What is JVM & JIT?

In this tutorial, we will unfold two of the most important questions of the Java programming environment i.e What is JVM? and What is JIT?. In an abstract, these two components work together to execute a Java program more efficiently and with higher speed.

What is JVM (Java Virtual Machine)

JVM is virtually just a machine on which the Java programs actually run and operate. A Java program cannot run on any machine that doesn’t have or doesn’t support JVM. It is a core part of the Java Runtime Environment (JRE). The JVM is loaded with many specifications that work cooperatively to run a Java program. It is platform-dependent by nature i.e for each type of operating system there is a different JVM.

A developer need not worry about installing and configuring JVM. It comes built-in with the JDK package.

The platform-independent feature of Java is made possible by JVM. The JVM is the one that can convert the Java bytecode into a machine-understandable code. The conversion of Java Bytecode to machine code takes place in multiple specifications inside a JVM.

What is JVM

Specifications of JVM

Class Loader

The Class Loader is a subpart of JVM. It mainly reads the .class file that is generated using the javac command, extracts some core information from that file, and stores that information in the Method Area. The Class Loader can get information like classes and their names, variables, methods, interfaces, etc.

Method Area

A method area is like a store where all the class level information like class names, variable names, method names, enums, etc. are stored. It is a unique area in JVM which is shared among other classes.


We know Java is an object-oriented programming language where everything is in the form of objects. These objects are real entities that need memory to work. The Heap in JVM stores all the data & information about objects that are created during the lifetime of execution of a Java program. Just like the Method area, there is only one Heap Area which is a shared resource in JVM.

PC Registers

Program Counter Registers (PC Registers) address storing registers in JVM. These registers store the address of the current instruction that is being executed. Java is a multi-threaded programming language which means there can be multiple threads running at the same time. Java provides multiple PC Registers to store the address of each thread that is being executed.

Execution Engine

The Execution Engine is the one that actually executes the Java bytecode (.class files) inside JVM. The execution engine reads the contents of the .class files line by line and extracts information that is then converted to machine code (which is understandable by the computer). The Execution Engine has three other subparts that work together to complete a program’s execution.
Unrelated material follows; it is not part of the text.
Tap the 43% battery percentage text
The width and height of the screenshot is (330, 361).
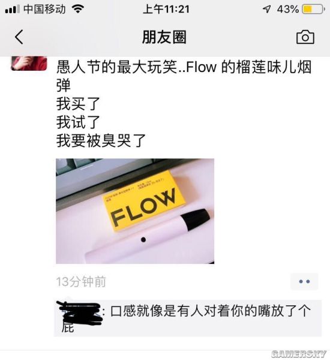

  1. Interpreter: The Interpreter is a part of the execution engine that reads the Java generated bytecode sequentially one line at a time.
  2. Just In Time (JIT) Compiler: The JIT compiler is mainly used to improve most of the efficiency of a program’s execution. It converts a similar kind of bytecode to machine code at a time. Whenever the interpreter gets another repeated bytecode, the JIT compiler provides the compiled machine code at that instance of time.
  3. Garbage Collector: Each object created by Java during program execution consumes memory. These objects are later not referenced by the program and therefore are of no use. These unreferenced objects are removed from the memory by the Garbage Collector to manage memory. This increases memory efficiency.

Native Method Stack

A Native Method Stack is used to store information about the native methods that are used in a Java application. There is just one Native Method Stack for one execution thread. Multiple Native Method Stacks are used for multiple execution threads.

Native Method Interface

It is an interface between the JVM and other native libraries like C/C++. Whenever there is a need for external native libraries in JVM this interface is used. This interface can call native libraries or be called by native libraries.

Just In Time (JIT) compiler

Java programs are really fast in execution. This speed is mainly achieved by the ultimate efficiency and performance of Java Virtual Machine. The architecture of JVM has a few other components that also contribute to its performance. One of the main components on which a program’s execution relies is known as the Just In Time Compiler (JIT).

The JIT compiler interacts with the JVM at runtime and compiles similar bytecodes into native machine code. This machine code is easily understood by the host machine and can be executed really fast. Whenever there is a repetition of the same code that is being executed, the JIT compiler provides its native machine code at that instance so that the repeated code doesn’t take the same amount of process time again. This saves execution time and increases efficiency.

The JIT compiler achieves much higher execution efficiency only when there is a repetition of the same bytecode. JIT compiles similar bytecodes together and converts them to native machine code. JIT will not be much performance efficient when the repeated code is not frequent.

Oracle uses the Hotspot Compiler to increase the efficiency of program execution. Hotspot compiler identifies and prioritizes Java code so that code with higher priority gets compiled before low priority code.